Politician Wants Sci-fi To Be Mandatory In School 295
Avantare writes "The first sci-fi novel I read was A Wrinkle in Time; the next was Dune. Why don't more people read these extraordinarily imaginative books? Delegate Ray Canterbury, who represents Greenbrier County in southern WV, wants to help with that. Canterbury introduced House Bill 2983, which reads, 'To stimulate interest in math and science among students in the public schools of this state, the State Board of Education shall prescribe minimum standards by which samples of grade-appropriate science fiction literature are integrated into the curriculum of existing reading, literature or other required courses for middle school and high school students.' For decades, walking around with a paperback sci-fi novel in your back pocket at school was the quickest way to find yourself permanently excluded from the cool-kid clique. But what if it wasn't just the geeks who read Isaac Asimov and Arthur C. Clarke? What if science fiction was mandatory reading for all students?"
If you want to kill a piece of literature... (Score:5, Interesting)
Please no (Score:5, Interesting)
If you want to kill a kid's joy in something, make it a school assignment. If you want to make absolutely sure, make them write a paper on it. For extra credit, give them a reading assignment they absolutely do not have the background to understand (e.g. Slaughterhouse 5 before they've even heard about WWII).
Let's let the schools continue to ruin horrid bits of literature, like Willa Cather and Herman Melville. Leave the SF to people who like reading.

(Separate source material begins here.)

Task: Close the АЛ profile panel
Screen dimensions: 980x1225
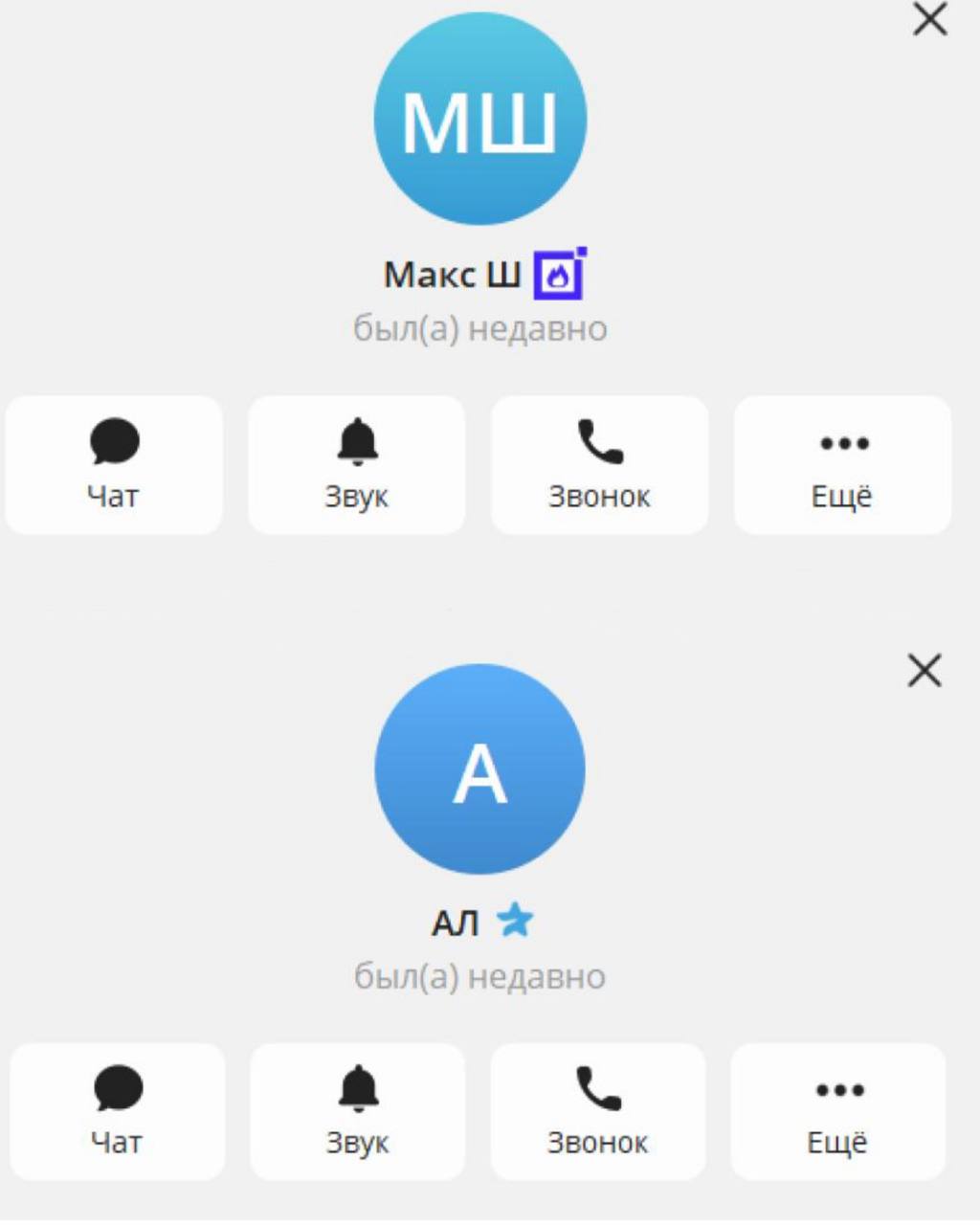Action: click(924, 671)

Re:If you want to kill a piece of literature... (Score:3, Interesting)
I opened this /. article to make a similar kind of argument. If you want people to like Sci Fi, this is not the way. Schools will find a way to make you hate it.
They can make ANYTHING totally dreadful. Even things I studied in my spare time while at school, I hated the classroom version of the same issue. A good example is Quantum Mechanics, with its weird and interesting phenomena. In QM at school I was told to memorize some stupid patterns that I never saw again (my profession is not even close to physics though), not even touching the really interesting stuff. They will find a way to do the same thing with Sci Fi. I think this has to do with the idea that "everyone should be able to learn" every subject. They make it into stuff that has no more "understanding" in it, only some method or ruleset to memorize and repeat parrot fashion. And maybe it has to do with it having to be something that can be taught for a specified x hours and then be tested thoroughly in a formalized test.

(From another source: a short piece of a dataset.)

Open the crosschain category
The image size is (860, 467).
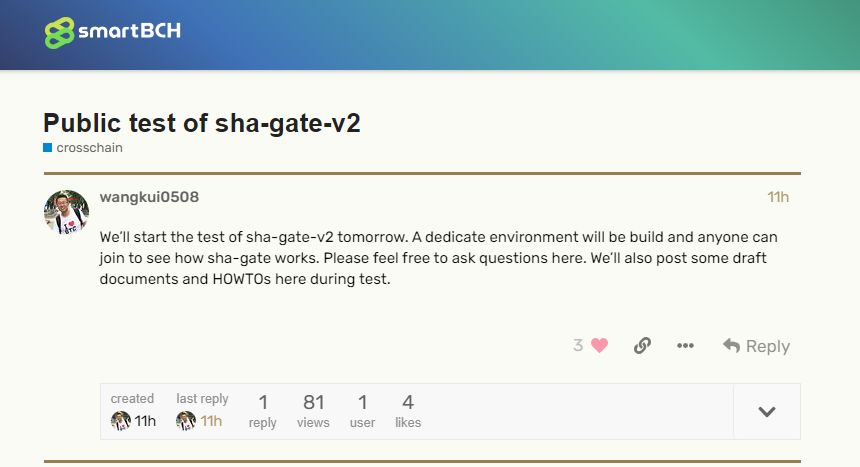coord(89,148)
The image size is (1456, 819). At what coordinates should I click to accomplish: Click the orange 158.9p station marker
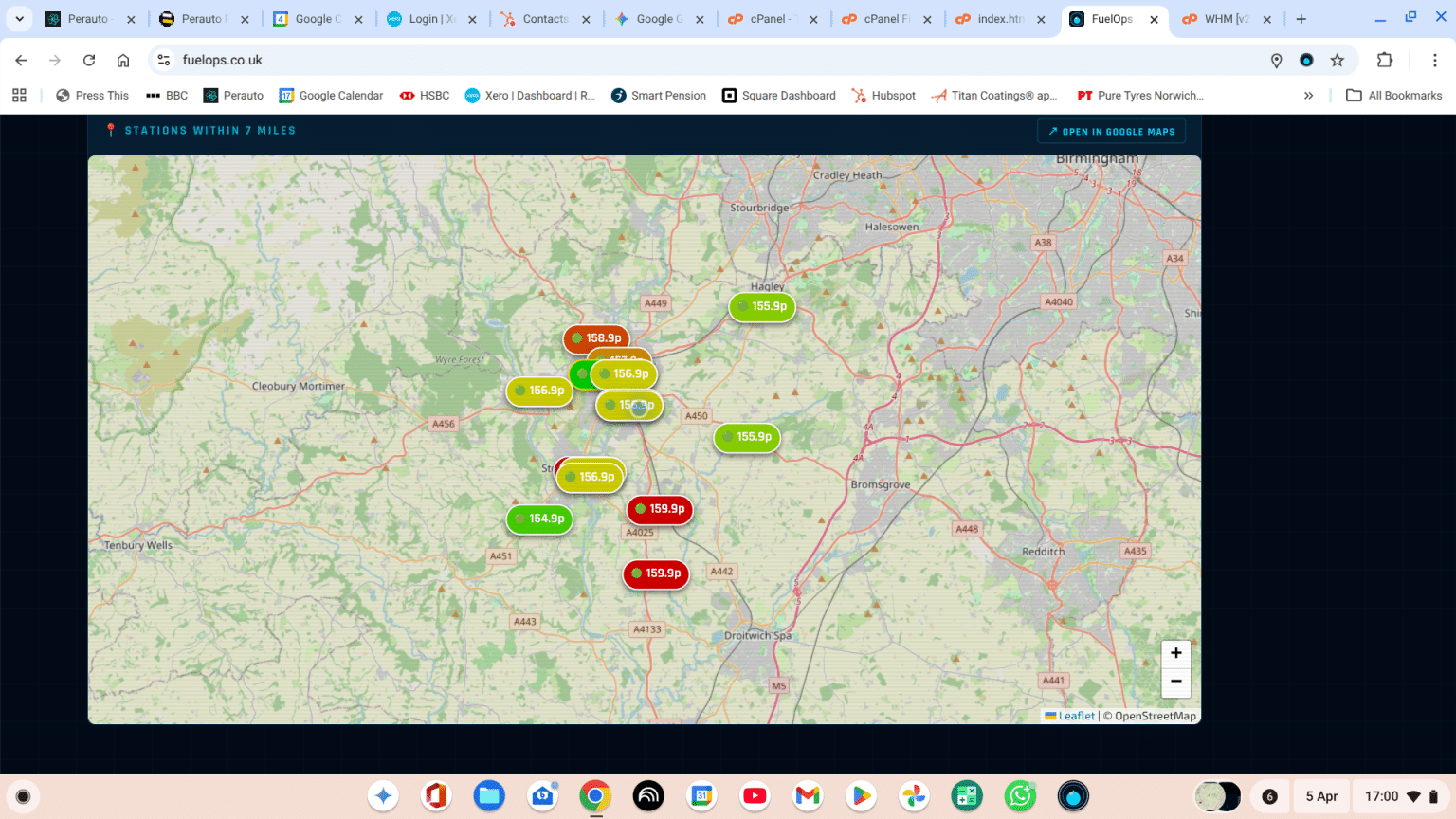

Well, that, and the fact that now all your classmates also know the stuff, so it no longer makes you feel special to know it I suppose :)
Re:No - that is called Fantasy. (Score:3, Interesting)
You could have saved yourself some typing by just stating that good fiction focuses on the characters, no matter what the genre.
Re:By Science Fiction, does he mean.... (Score:4, Interesting)
I'm quite interested in Dune not being sci-fi, because that's so ridiculous it should be on a meme.
This one puzzles me as well. As a general rule, you are allowed one "impossible" thing in sci-fi. In Dune, that one thing is the spice. Admittedly, it both warps perceptions of time and space in addition to allowing the Spacing Guild to warp space to match their imposed perception, but that's still all tied to to one thing.
Everything else I can think of is scientifically credible, though much of it requires more discipline than today's human race can generally summon. But that was Herbert's genius. His humans 10K years into the future were evolutionarily more advanced, but still fundamentally humans and not, for example, aliens in human costumes or vice versa.